Write out the data again in full, keeping every character the same.

=== Provided entries ===

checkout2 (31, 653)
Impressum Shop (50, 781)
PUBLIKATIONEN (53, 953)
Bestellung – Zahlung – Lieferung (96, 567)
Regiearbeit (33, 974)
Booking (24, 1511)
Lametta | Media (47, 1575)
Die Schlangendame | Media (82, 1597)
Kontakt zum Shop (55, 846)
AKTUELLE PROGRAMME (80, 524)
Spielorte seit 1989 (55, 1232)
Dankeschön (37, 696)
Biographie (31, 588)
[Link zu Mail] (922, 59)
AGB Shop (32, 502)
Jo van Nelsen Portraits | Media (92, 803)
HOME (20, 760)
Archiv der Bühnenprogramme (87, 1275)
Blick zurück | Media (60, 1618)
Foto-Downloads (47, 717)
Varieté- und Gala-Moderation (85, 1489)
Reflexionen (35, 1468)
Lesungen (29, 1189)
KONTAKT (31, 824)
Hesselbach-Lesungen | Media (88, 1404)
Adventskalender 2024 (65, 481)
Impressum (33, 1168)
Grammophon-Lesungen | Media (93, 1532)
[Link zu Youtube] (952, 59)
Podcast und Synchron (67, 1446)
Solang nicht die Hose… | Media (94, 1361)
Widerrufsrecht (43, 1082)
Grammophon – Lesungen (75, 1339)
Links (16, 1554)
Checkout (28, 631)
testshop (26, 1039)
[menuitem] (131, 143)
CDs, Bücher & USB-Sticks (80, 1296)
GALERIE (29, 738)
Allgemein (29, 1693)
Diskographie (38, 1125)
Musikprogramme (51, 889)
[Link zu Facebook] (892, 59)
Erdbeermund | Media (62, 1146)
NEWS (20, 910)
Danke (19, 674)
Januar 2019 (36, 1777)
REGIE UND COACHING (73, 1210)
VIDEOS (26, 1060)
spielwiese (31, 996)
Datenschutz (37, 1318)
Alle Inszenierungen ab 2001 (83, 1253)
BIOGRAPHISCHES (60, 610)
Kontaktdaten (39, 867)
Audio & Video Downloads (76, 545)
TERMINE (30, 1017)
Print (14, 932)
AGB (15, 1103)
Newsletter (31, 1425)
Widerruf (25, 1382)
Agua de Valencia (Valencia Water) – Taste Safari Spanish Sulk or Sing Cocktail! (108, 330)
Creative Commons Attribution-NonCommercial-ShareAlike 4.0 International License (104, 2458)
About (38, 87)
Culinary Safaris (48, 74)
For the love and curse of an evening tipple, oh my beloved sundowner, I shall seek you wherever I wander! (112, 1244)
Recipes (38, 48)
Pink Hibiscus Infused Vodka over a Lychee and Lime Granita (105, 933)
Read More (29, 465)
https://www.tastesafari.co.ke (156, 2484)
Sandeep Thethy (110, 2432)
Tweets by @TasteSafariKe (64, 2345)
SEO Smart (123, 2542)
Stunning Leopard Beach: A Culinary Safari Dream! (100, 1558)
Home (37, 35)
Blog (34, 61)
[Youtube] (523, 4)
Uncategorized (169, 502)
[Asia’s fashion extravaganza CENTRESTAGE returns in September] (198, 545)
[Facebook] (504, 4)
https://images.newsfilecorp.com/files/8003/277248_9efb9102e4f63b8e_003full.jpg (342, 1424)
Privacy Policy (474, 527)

===

• **Response area**:
checkout2 (31, 653)
Impressum Shop (50, 781)
PUBLIKATIONEN (53, 953)
Bestellung – Zahlung – Lieferung (96, 567)
Regiearbeit (33, 974)
Booking (24, 1511)
Lametta | Media (47, 1575)
Die Schlangendame | Media (82, 1597)
Kontakt zum Shop (55, 846)
AKTUELLE PROGRAMME (80, 524)
Spielorte seit 1989 (55, 1232)
Dankeschön (37, 696)
Biographie (31, 588)
[Link zu Mail] (922, 59)
AGB Shop (32, 502)
Jo van Nelsen Portraits | Media (92, 803)
HOME (20, 760)
Archiv der Bühnenprogramme (87, 1275)
Blick zurück | Media (60, 1618)
Foto-Downloads (47, 717)
Varieté- und Gala-Moderation (85, 1489)
Reflexionen (35, 1468)
Lesungen (29, 1189)
KONTAKT (31, 824)
Hesselbach-Lesungen | Media (88, 1404)
Adventskalender 2024 (65, 481)
Impressum (33, 1168)
Grammophon-Lesungen | Media (93, 1532)
[Link zu Youtube] (952, 59)
Podcast und Synchron (67, 1446)
Solang nicht die Hose… | Media (94, 1361)
Widerrufsrecht (43, 1082)
Grammophon – Lesungen (75, 1339)
Links (16, 1554)
Checkout (28, 631)
testshop (26, 1039)
[menuitem] (131, 143)
CDs, Bücher & USB-Sticks (80, 1296)
GALERIE (29, 738)
Allgemein (29, 1693)
Diskographie (38, 1125)
Musikprogramme (51, 889)
[Link zu Facebook] (892, 59)
Erdbeermund | Media (62, 1146)
NEWS (20, 910)
Danke (19, 674)
Januar 2019 (36, 1777)
REGIE UND COACHING (73, 1210)
VIDEOS (26, 1060)
spielwiese (31, 996)
Datenschutz (37, 1318)
Alle Inszenierungen ab 2001 (83, 1253)
BIOGRAPHISCHES (60, 610)
Kontaktdaten (39, 867)
Audio & Video Downloads (76, 545)
TERMINE (30, 1017)
Print (14, 932)
AGB (15, 1103)
Newsletter (31, 1425)
Widerruf (25, 1382)
Agua de Valencia (Valencia Water) – Taste Safari Spanish Sulk or Sing Cocktail! (108, 330)
Creative Commons Attribution-NonCommercial-ShareAlike 4.0 International License (104, 2458)
About (38, 87)
Culinary Safaris (48, 74)
For the love and curse of an evening tipple, oh my beloved sundowner, I shall seek you wherever I wander! (112, 1244)
Recipes (38, 48)
Pink Hibiscus Infused Vodka over a Lychee and Lime Granita (105, 933)
Read More (29, 465)
https://www.tastesafari.co.ke (156, 2484)
Sandeep Thethy (110, 2432)
Tweets by @TasteSafariKe (64, 2345)
SEO Smart (123, 2542)
Stunning Leopard Beach: A Culinary Safari Dream! (100, 1558)
Home (37, 35)
Blog (34, 61)
[Youtube] (523, 4)
Uncategorized (169, 502)
[Asia’s fashion extravaganza CENTRESTAGE returns in September] (198, 545)
[Facebook] (504, 4)
https://images.newsfilecorp.com/files/8003/277248_9efb9102e4f63b8e_003full.jpg (342, 1424)
Privacy Policy (474, 527)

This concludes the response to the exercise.